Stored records
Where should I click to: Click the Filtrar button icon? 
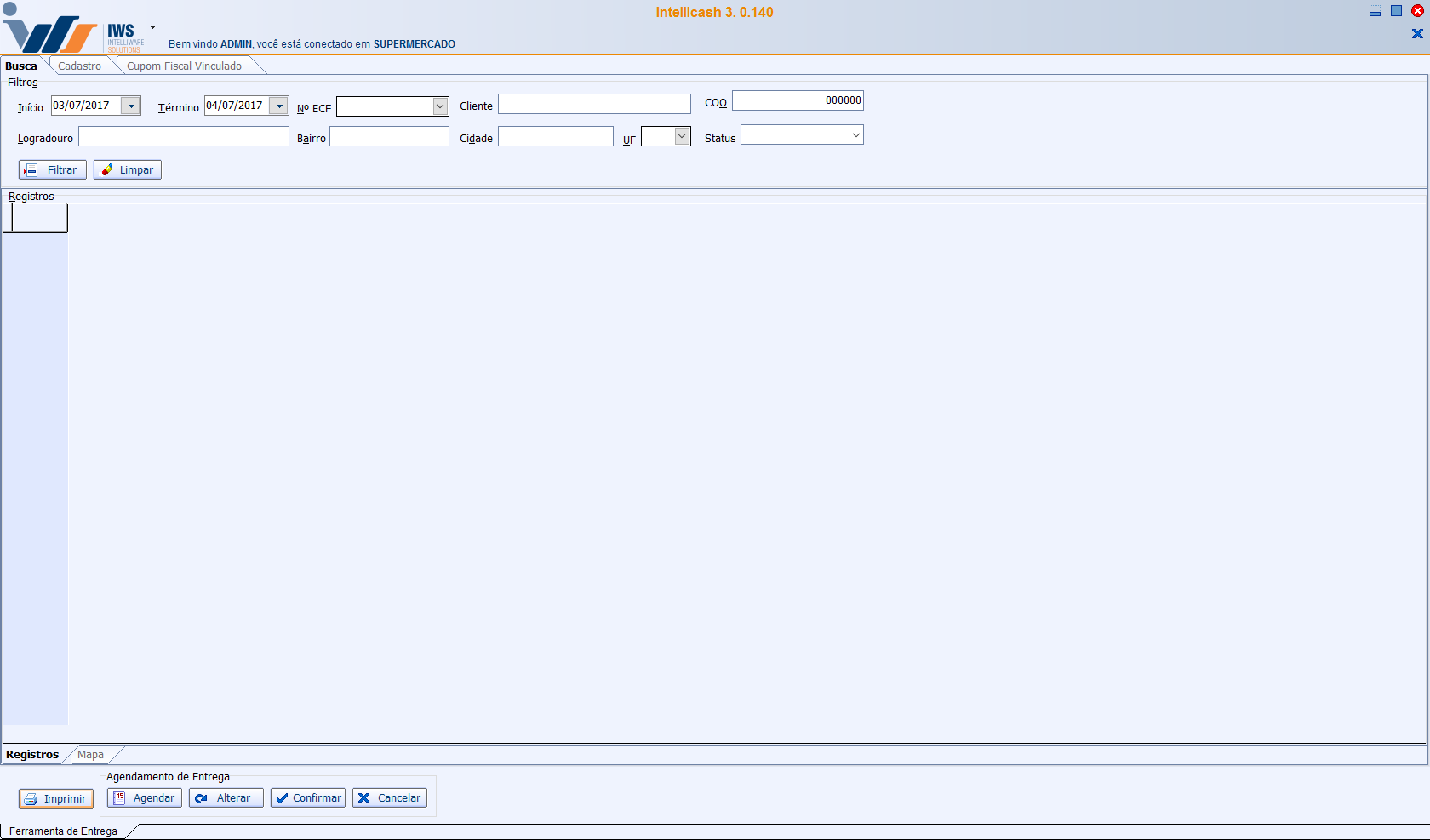pos(31,170)
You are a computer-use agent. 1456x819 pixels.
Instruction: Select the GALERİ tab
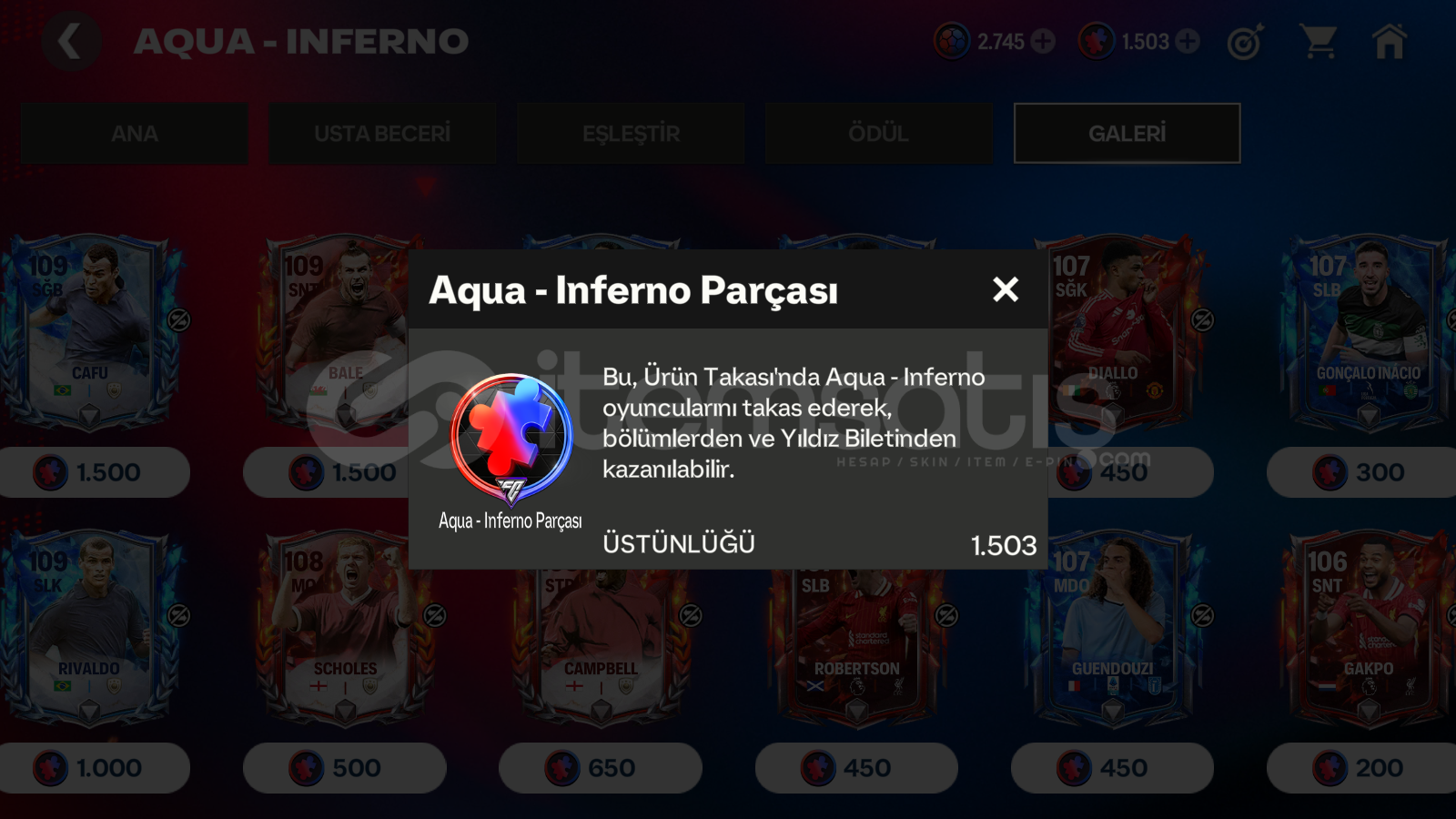[1127, 134]
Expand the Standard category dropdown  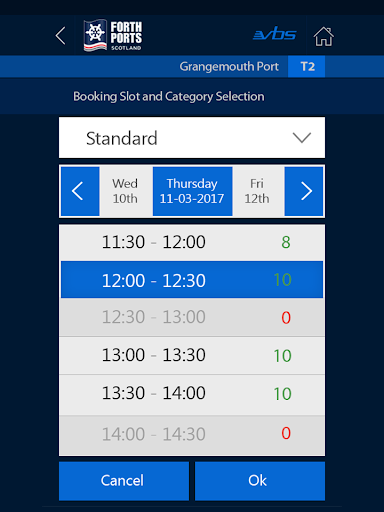[192, 138]
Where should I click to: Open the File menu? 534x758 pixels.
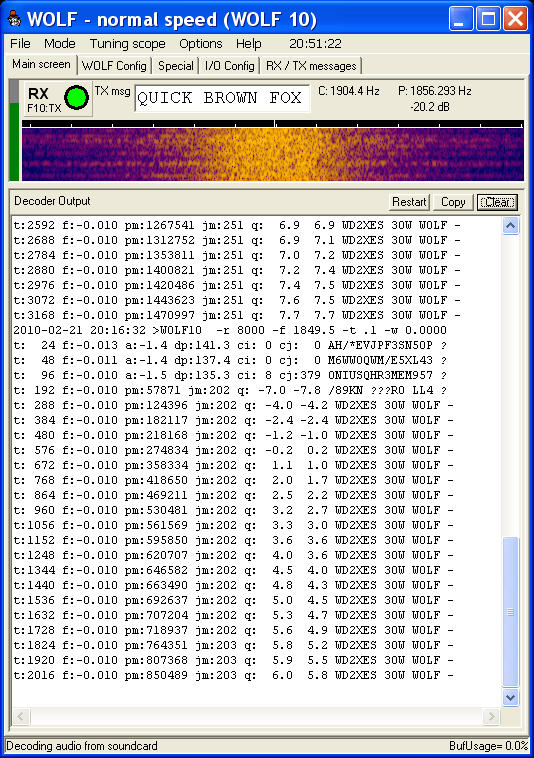click(x=20, y=44)

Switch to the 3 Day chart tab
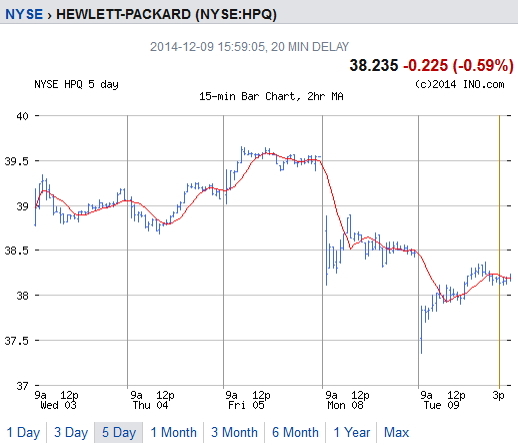pos(71,432)
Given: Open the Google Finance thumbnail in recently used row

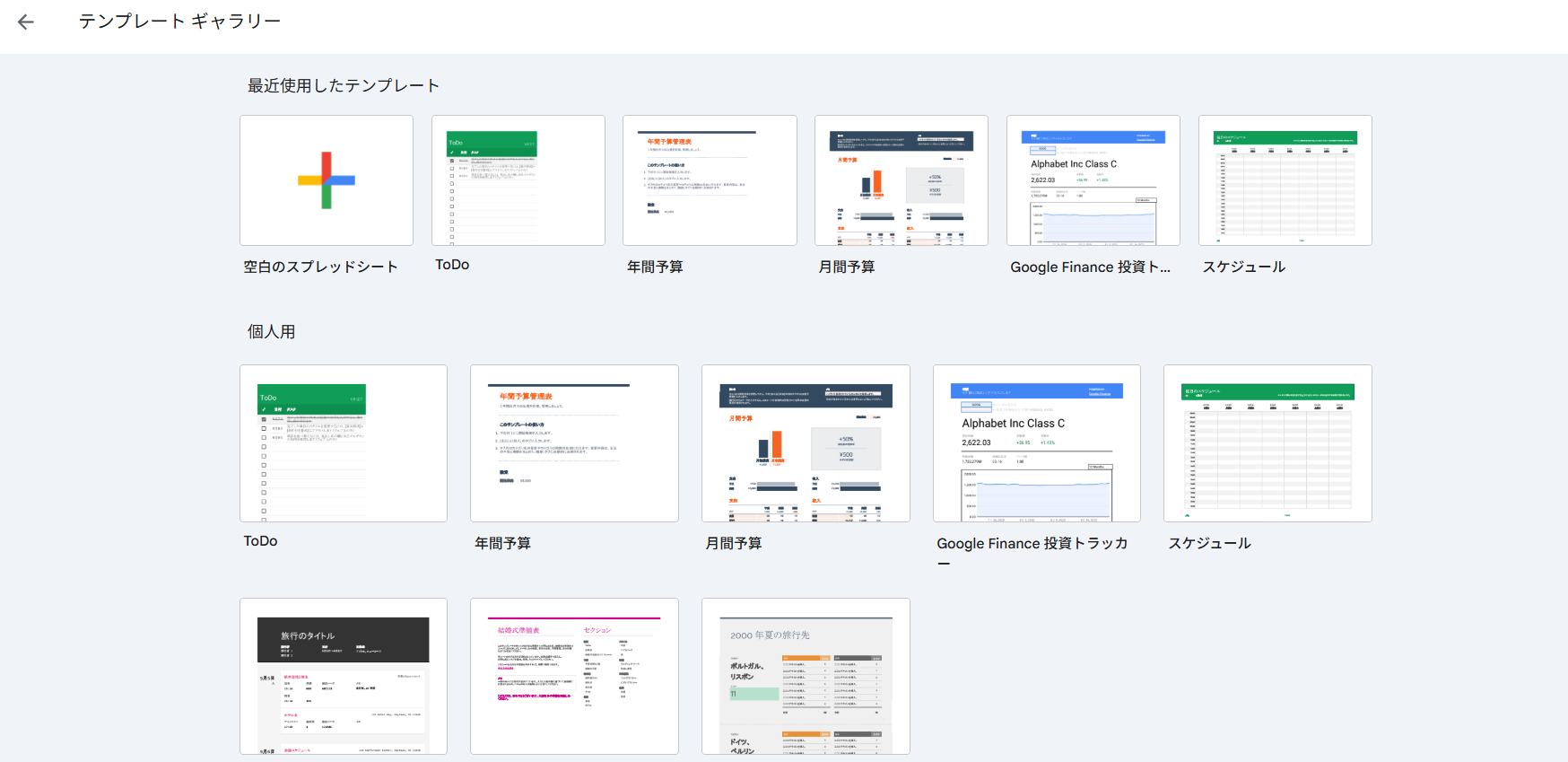Looking at the screenshot, I should pos(1093,180).
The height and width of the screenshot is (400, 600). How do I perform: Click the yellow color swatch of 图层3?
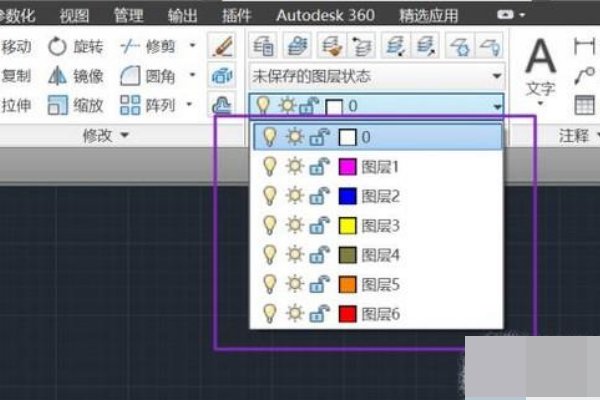348,225
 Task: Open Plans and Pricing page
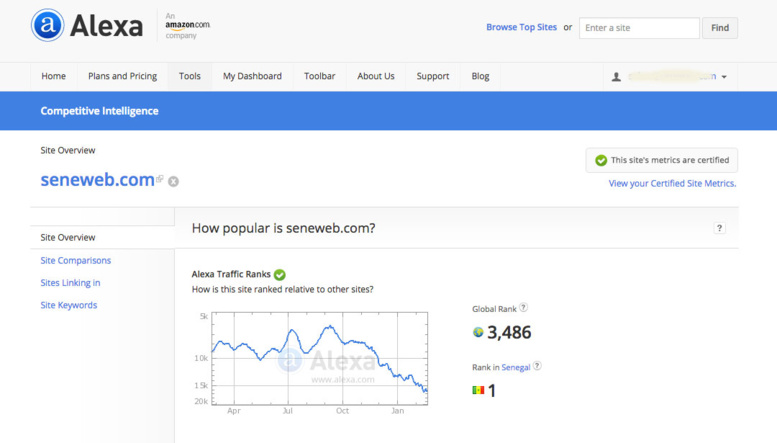point(122,76)
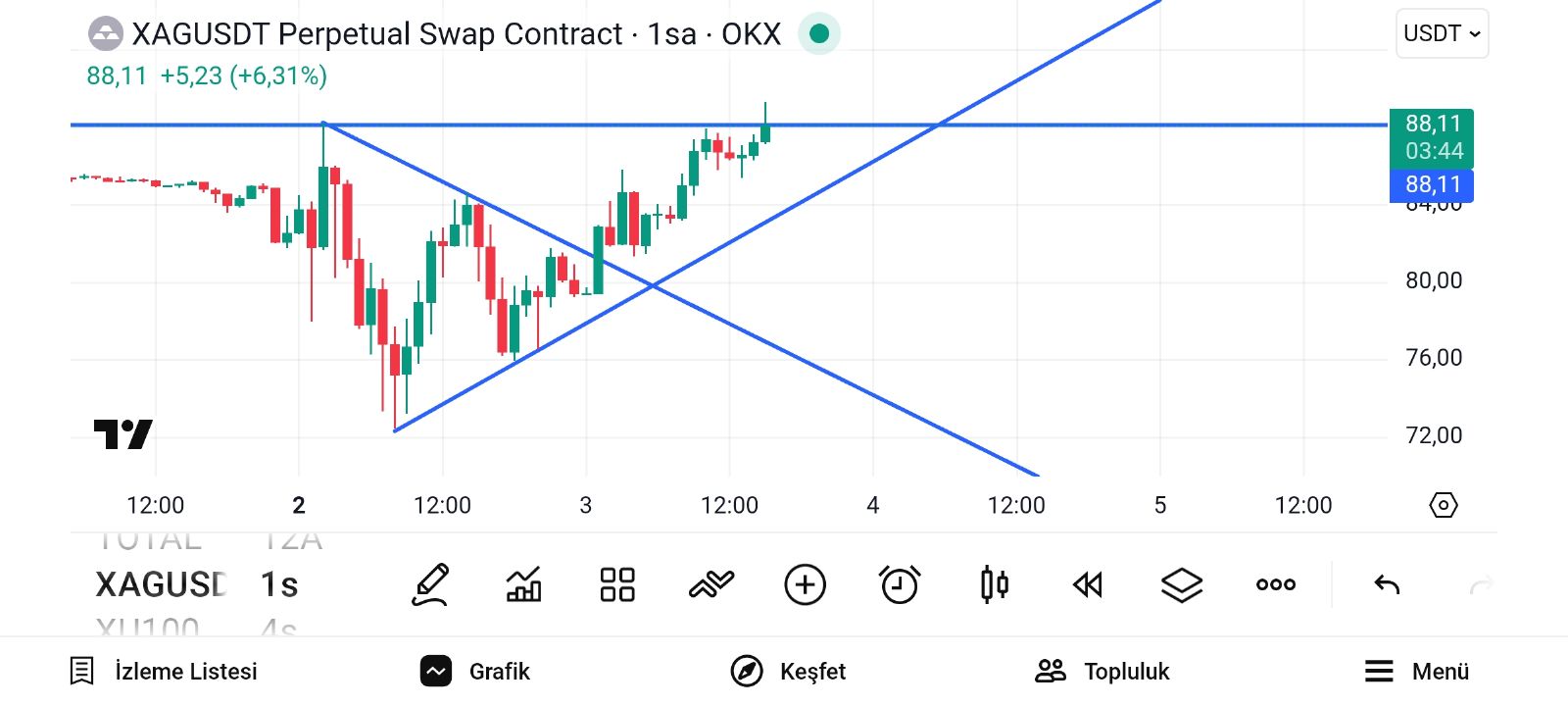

Your goal: Exactly as written, set down the lines from the line holding "Switch to the 3 Day chart tab" to the last line of the data, both ends included, pictures excluded.

Response box:
Switch to the 3 Day chart tab
pos(71,432)
Given: Open the Google Finance thumbnail in recently used row

Looking at the screenshot, I should pos(1093,180).
The height and width of the screenshot is (400, 600). How do I perform: Click the yellow color swatch of 图层3?
348,225
 Task: Open Plans and Pricing page
point(122,76)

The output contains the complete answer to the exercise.